[Start of Attachment]

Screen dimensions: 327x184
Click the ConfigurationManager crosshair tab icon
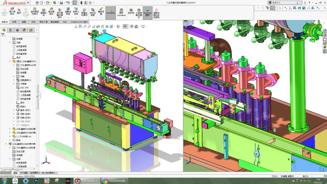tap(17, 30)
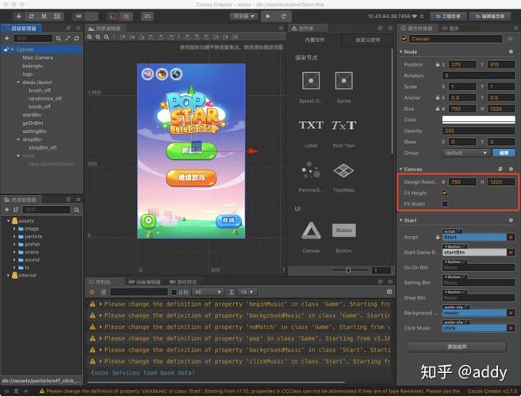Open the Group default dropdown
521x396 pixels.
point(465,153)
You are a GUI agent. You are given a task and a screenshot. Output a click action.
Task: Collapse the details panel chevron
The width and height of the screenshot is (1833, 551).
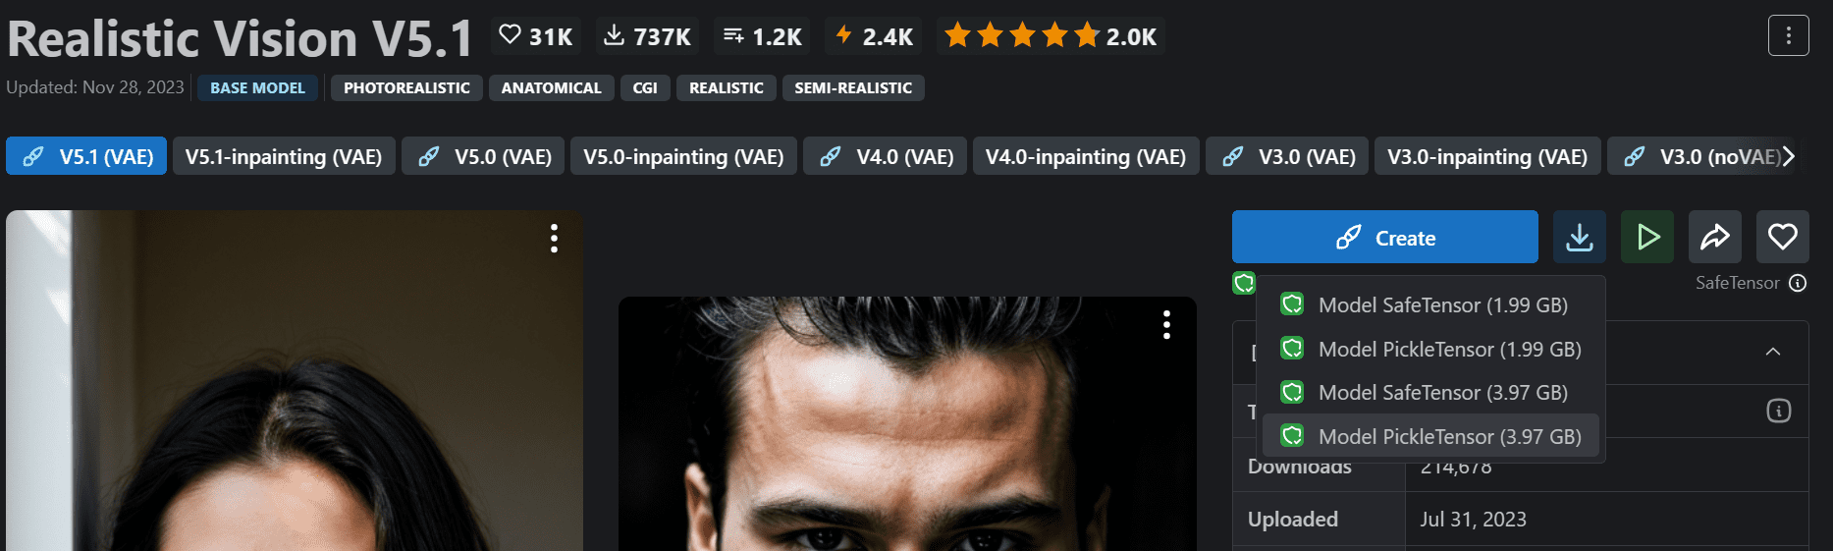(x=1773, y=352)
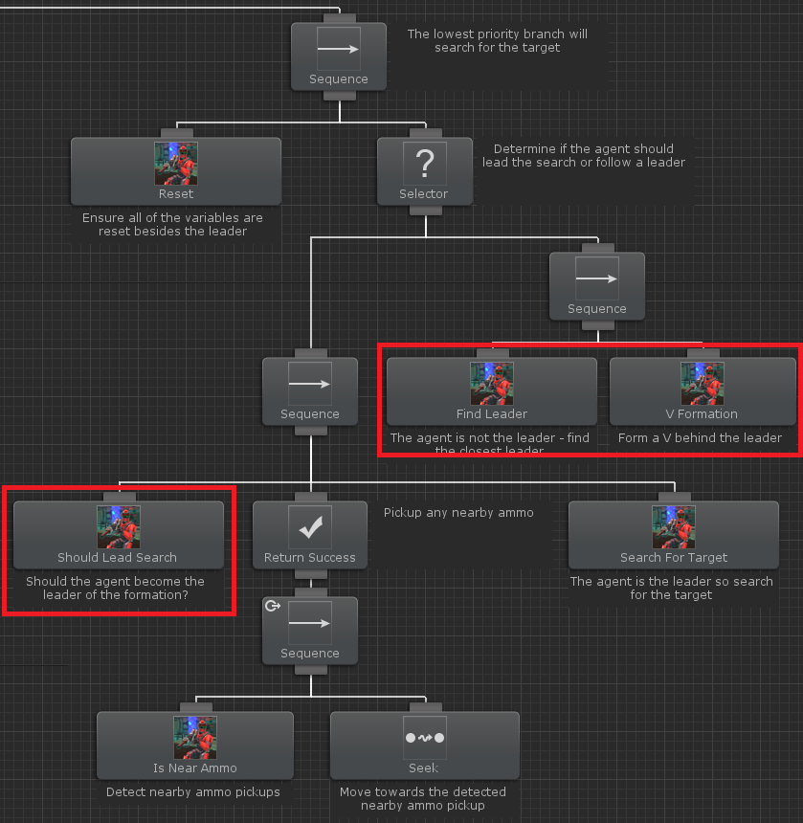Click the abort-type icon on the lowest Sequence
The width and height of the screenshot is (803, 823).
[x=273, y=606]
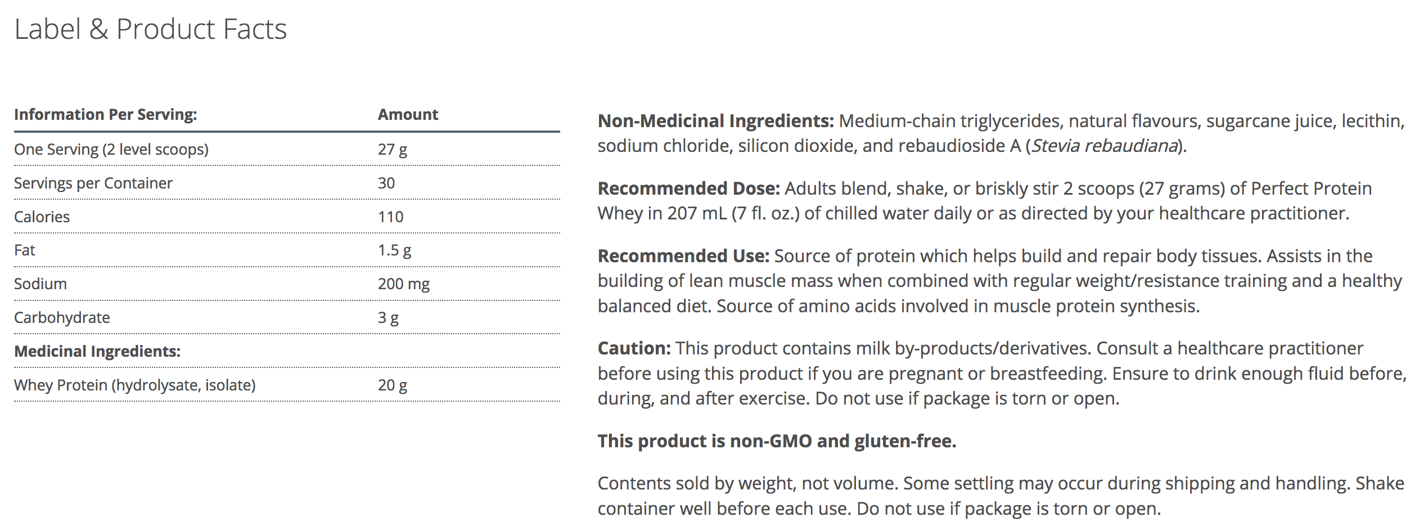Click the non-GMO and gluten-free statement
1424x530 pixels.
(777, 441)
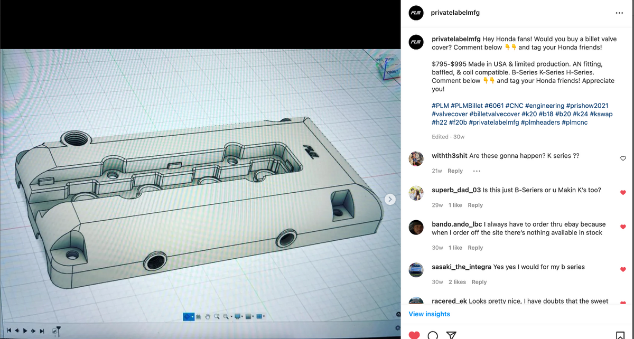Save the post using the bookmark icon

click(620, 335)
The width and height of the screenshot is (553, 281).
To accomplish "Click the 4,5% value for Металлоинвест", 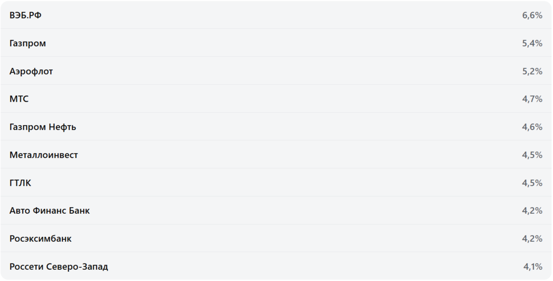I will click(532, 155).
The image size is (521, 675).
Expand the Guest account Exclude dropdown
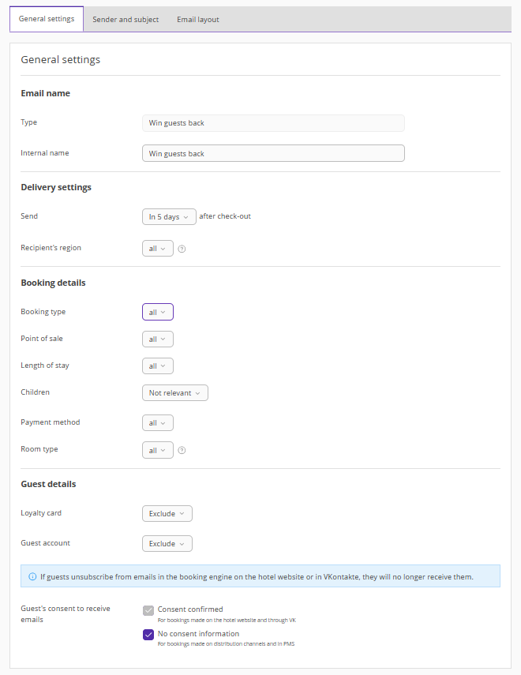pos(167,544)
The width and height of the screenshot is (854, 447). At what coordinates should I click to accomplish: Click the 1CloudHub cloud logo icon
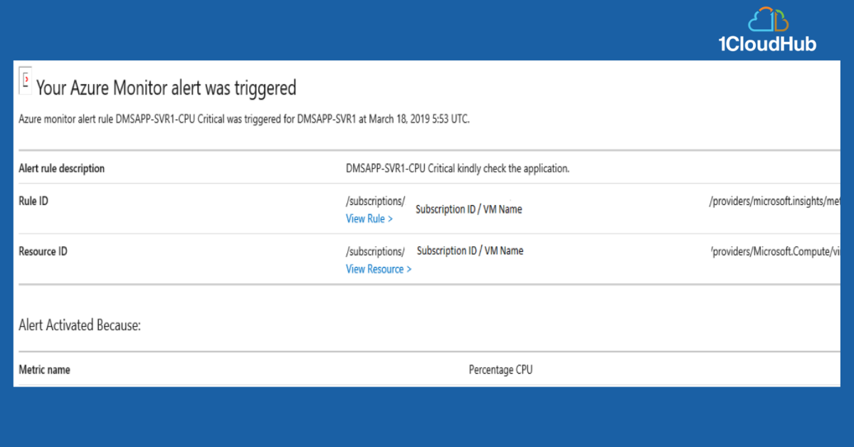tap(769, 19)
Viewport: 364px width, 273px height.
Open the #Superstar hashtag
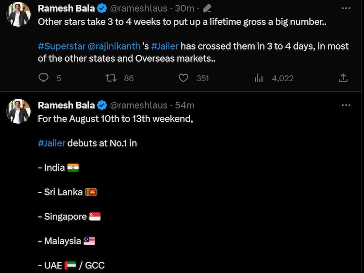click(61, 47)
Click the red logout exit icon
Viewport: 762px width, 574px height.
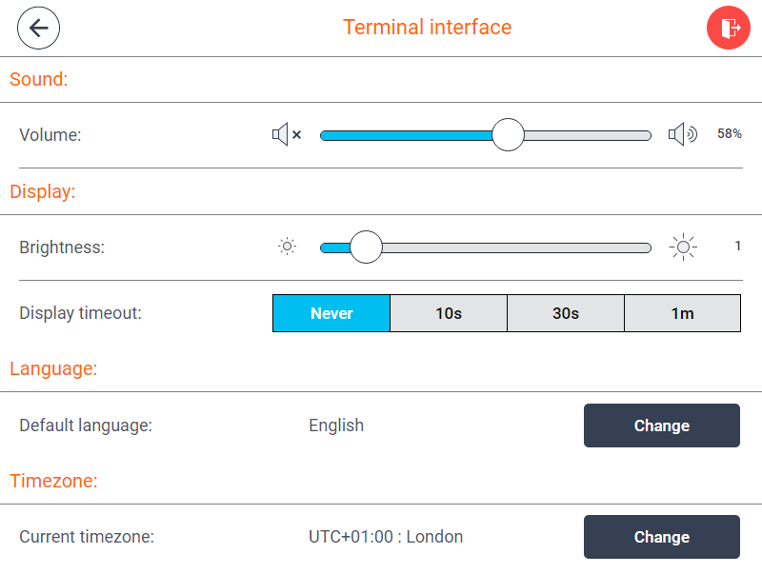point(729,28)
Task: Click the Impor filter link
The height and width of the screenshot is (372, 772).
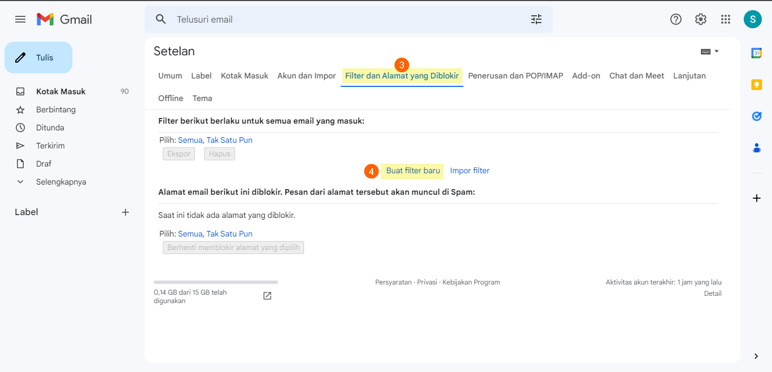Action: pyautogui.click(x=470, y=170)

[End of Attachment]

§ **What is being asked**
Make an exact copy of the lines from the one holding "Viewport: 364px width, 273px height." through the end of the material, both ends included, and keep the pictures out of it.

§ **Answer to this problem**
Viewport: 364px width, 273px height.
Open the #Superstar hashtag
click(61, 47)
Click the red logout exit icon
Viewport: 762px width, 574px height.
point(729,28)
Task: Click the Impor filter link
The height and width of the screenshot is (372, 772).
Action: pyautogui.click(x=470, y=170)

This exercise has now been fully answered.